This works for me, because it's a moment of surrender. My immediate mind finally kneels to my larger self and says "I give up. You win. I'm done trying to con my way out of this sadness. Just tell me what to do, and I'll do it." My larger self already knows the answer: retreat to the basics. Work the steps. Stop the bullshit. No more retail therapy. No more alcohol. No more recreation and trips and running. Wake up every morning. Walk the dog. Hit the road and run. Eat a banana. Take vitamins. Write. Eat lunch. Write. Eat a banana. Hit the gym. Eat dinner. Write. Eat a banana. Go to sleep. Get up, do it again.

Every. Single. Day.


It may not be the same for someone else. In fact, it probably isn't. Everyone has their own way of handling Depression. I have a friend who is adversarial with her disease. She fights. She gets to a point where she says "Oh, you want me to stay in bed?
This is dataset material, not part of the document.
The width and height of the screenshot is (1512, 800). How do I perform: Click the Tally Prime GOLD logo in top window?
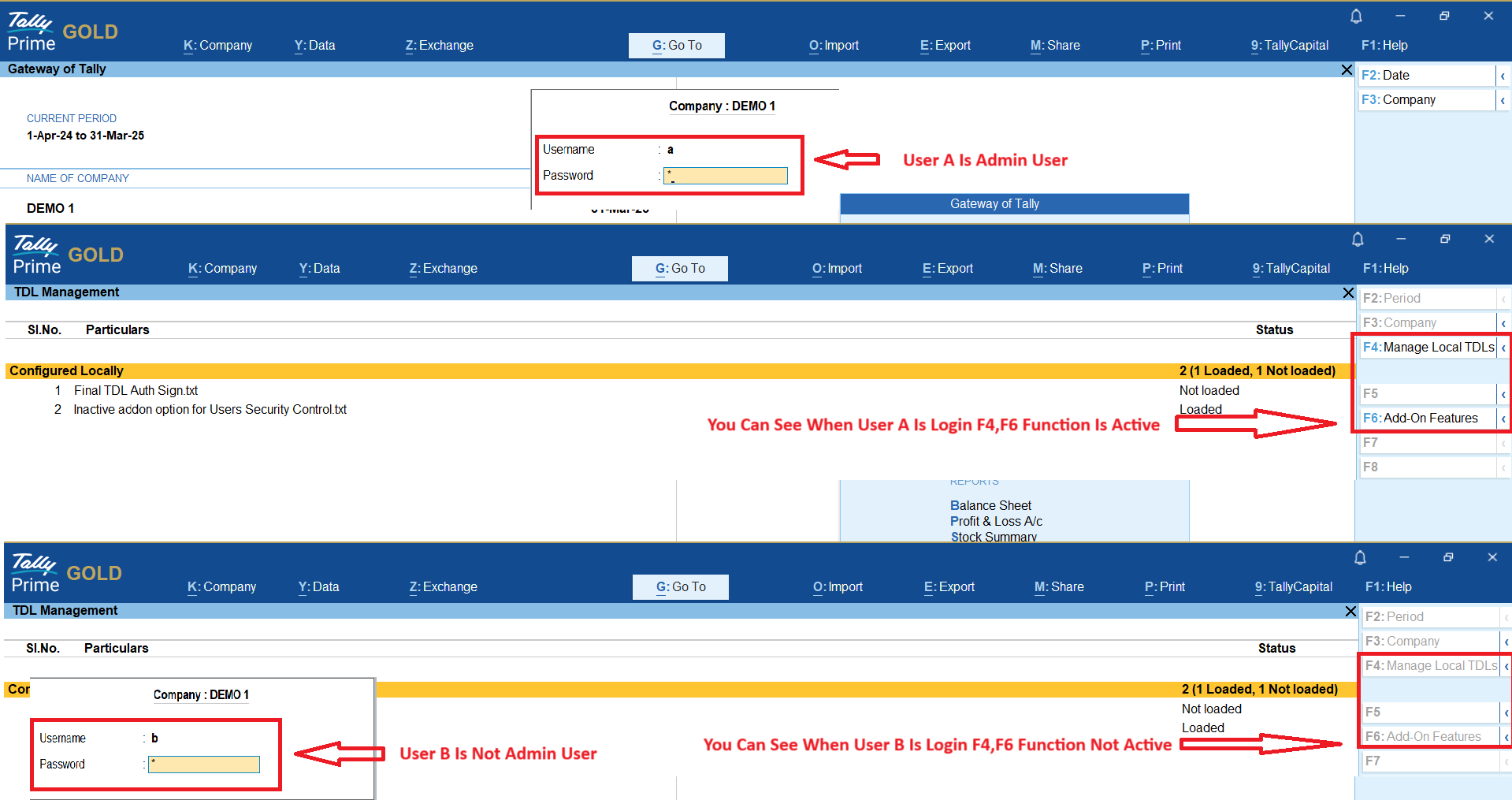[x=63, y=32]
FUCK YOU. I'm getting up to spite your dark dreary ass. Oh, what's that? I don't want to work out? Watch this shit." Some people visit a therapist (and oh my God, I cannot recommend this enough -- if you broke your arm, you'd visit a damn doctor, do the same when your brain and your heart break too). Some people allow themselves a day of indulgence and give themselves permission to break all the rules to release tension.
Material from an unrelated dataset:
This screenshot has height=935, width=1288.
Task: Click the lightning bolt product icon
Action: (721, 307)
It's different for each person. But one thing is in common: there's a point where you reach the end, and some larger part of you says "This has got to stop." And you make a decision. If you want to live life and fight, you fight. If you want to give up, you give up. Regardless, you make your decision.

When you're on the outside looking in, all you want to do is give comfort. You like and love the people you care about. You want them to stop hurting. You're not depressed, so visions of future reward for current effort are easy to attain. That's how we are wired as a people. But if you're on the other side of it, it doesn't work that way. Not that you don't want it to, or you're trying to be an asshole... It's like a building blocking the view of the sun rising. It's out there, you know it's out there, it's beautiful... You just can't see it right now, because there's a fucking GloboBank in the way. You'll see it later, when the sun is up... For for now, no sunshine. Just a big immovable thing blocking your ability to see clearly.
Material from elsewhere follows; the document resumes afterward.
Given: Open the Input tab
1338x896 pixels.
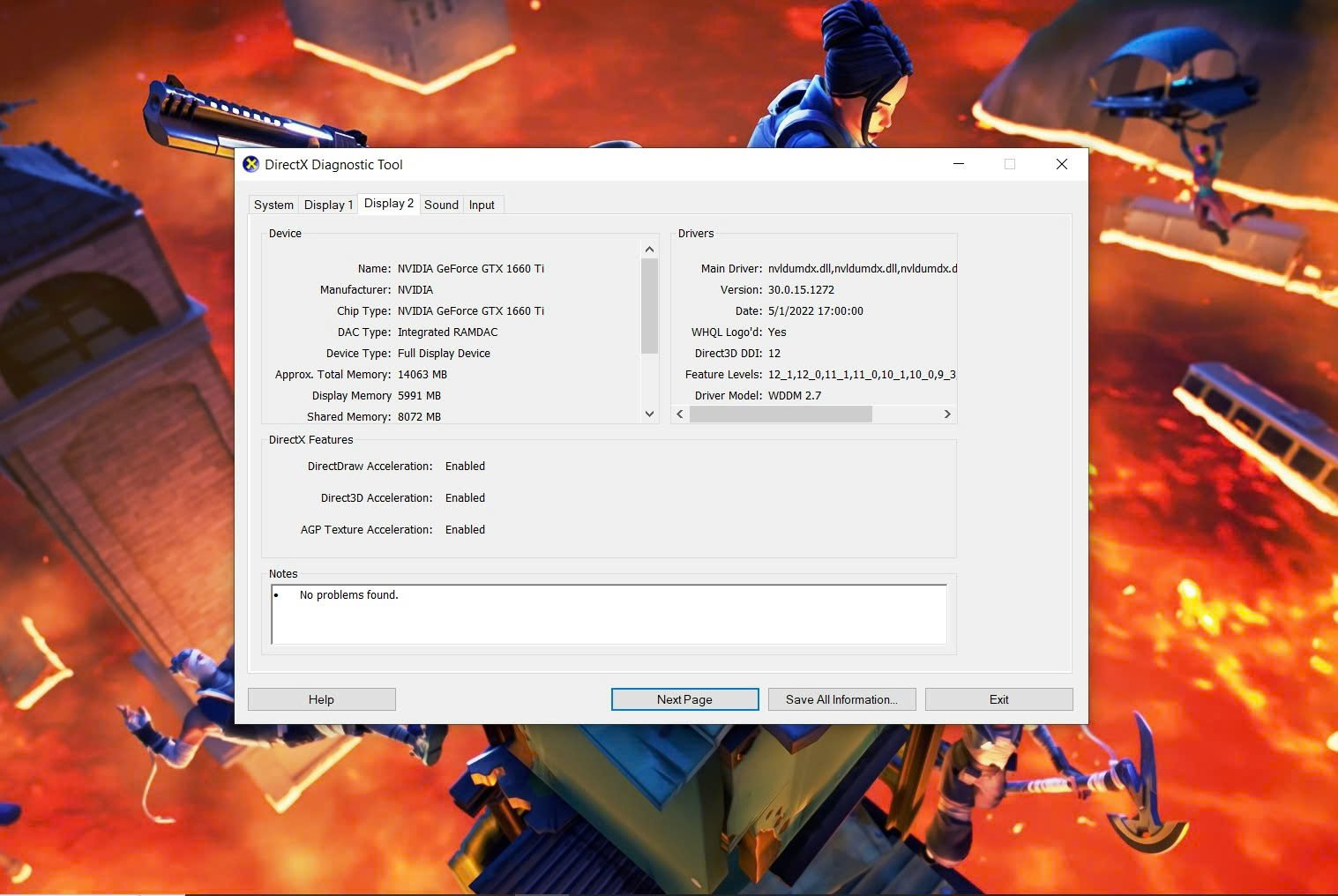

That's where the "Pull in case of emergency" lever comes in. Instead of accepting something you cannot see, you start walking around it so you can actually see it. You walk past it. You get somewhere else emotionally. And then, there it is, that sunrise you knew was just around the corner.

Something about doing the work of getting over Depression is itself how you get over Depression. But actually getting started on doing the work... That's where we all fall down. And that's because Depression doesn't knock and announce when it's on the way over. It just shows up, sneaks in, turns the TV to the channel it likes and makes itself comfortable. You walk in the room and there it is, getting Cheetoh dust all over your Lay-Z-Boy. You haven't the first clue when it actually showed up, but there it is. It's here now.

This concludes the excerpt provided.